Cap and trade (carbon trading) works by imposing a restriction on the amount of emissions that a power company, oil refinery, or other energy-intensive business may emit.  Companies are allotted permits for emissions over a specified time, and businesses that pollute less than their allotment can sell their unused permits to those that pollute more.

 

Carbon cap-and-trade programs are the foundation of many climate policy proposals. They continue to be a focus of global debate.  Key questions include:

  • How will carbon credits be allocated?

  • How restrictive should carbon caps be?
  • Will there be rewards for early adopters?
  • What level of emissions will be grandfathered?
  • Should companies be rewarded for investments made years ago?

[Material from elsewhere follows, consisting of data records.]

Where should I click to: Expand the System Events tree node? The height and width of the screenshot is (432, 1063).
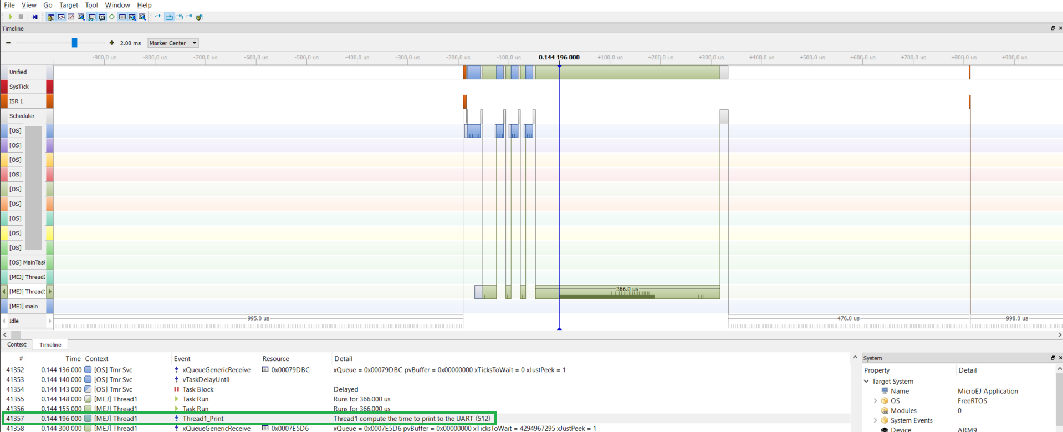coord(876,420)
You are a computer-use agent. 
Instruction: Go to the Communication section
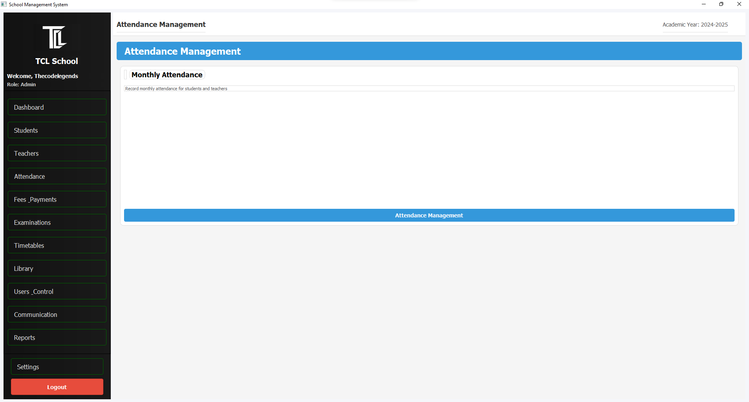pos(57,315)
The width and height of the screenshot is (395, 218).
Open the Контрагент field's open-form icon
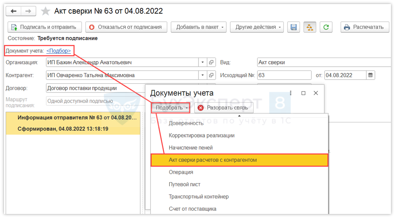tap(211, 75)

What Is the Problem with Carbon Trading?

1.    Fundamentally, pollution trading is wrong.  It treats clean air and public health as a private commodity to be traded, speculated against, and profited from. What once was a wrong—i.e., polluting—is now a "right".   Instead of people having the right to breathe free, businesses have the right to pollute as much as they can afford and make money while doing so.

 

2.     Cap and trade has not achieved CO2 emissions reductions.  Most countries participating in the Kyoto Protocol are failing to meet their target greenhouse gas emissions reductions. Canada has consistently failed to meet its Kyoto targets and currently exceeds greenhouse gas emission targets by about 25%.  The European Commission reported that emissions from the major industrial users throughout the European Union actually rose by 1% to 1.5% in 2006.

 

3.     Cap and trade is based on the trading of pollution generated from fossil fuels.  Therefore, with cap and trade, we continue to be dependent upon the very fuels that are causing the most harm.

 

4.     Carbon trading is difficult to monitor. It invites accounting fraud in a market where both the seller and the buyer have a shared interest in low quality products.  A 2007 Financial Times investigation uncovered widespread failings in markets for greenhouse gases, suggesting some organizations are paying for emissions reductions that do not take place.

 

5.     Polluting fossil-fuel plants, often located in low-income communities and communities of color, would continue to operate.  A cap and trade system would allow heavy polluters to buy credits from less polluting facilities.  There would be no incentive to close or clean up the heaviest polluting power or industrial plants in communities where health already is compromised by their presence.

 

6.     Time is of the essence!   The climate crisis is urgent.  We do not have the luxury of waiting while the myriad details of a cap-and-trade system are resolved through lengthy negotiations. 

 

There Is An Alternative!

Technologies and alternatives exist to reduce harmful greenhouse gas emissions without carbon trading.  Instead of cap and trade, we can:

 

1.     Have caps without tradeWe can cap emissions as a way to reduce CO2 pollution and encourage investment in wind, solar and geothermal energy.  We don't need to trade them.

 

2.     Invest in a clean energy economy.   This not only would achieve real reductions in emissions and bring about economic growth, but also would create green collar jobs that give rise to healthier communities as pollution-generating industries are phased out and affected populations (low-income and minority) are brought into the new economy.  Visit Repowering the Midwest and Green for All for examples of just how effective this strategy can be!

 

3      Penalize those who violate pollution regulations.   The Clean Air Act, as amended in 1990, gives the EPA authority to do just that. . 

 

4.     Implement a carbon tax to raise consumer demand for renewable energy, energy-efficient products and transportation systems. Such a tax also would make renewable energy more cost-competitive with coal, natural gas and oil, fossil fuels that are relatively inexpensive to use in today¨s subsidized market.  Provide assistance for low-income households who already spend a disproportionate share of their income on energy.

 

5.     Change the Way We Use and View Resources.  Isn't it time we started to think about how we relate to our earth?  Continuing to rely on fossil fuels is not sustainable and is destroying our planet as will as harming people.   Pollution from industrial and power plants continues to cause illness for those who live next to such facilities, and exploitation of such resources causes displacement and war.

 

Click on the image to read:

Cap and Trade Charade

for Climate Change

13 Reasons Why Trading and Offset Use are

NOT a Solution to Climate Change

 by EJ Matters for Climate Change

 

Is Carbon Trading Effective?  Is it just?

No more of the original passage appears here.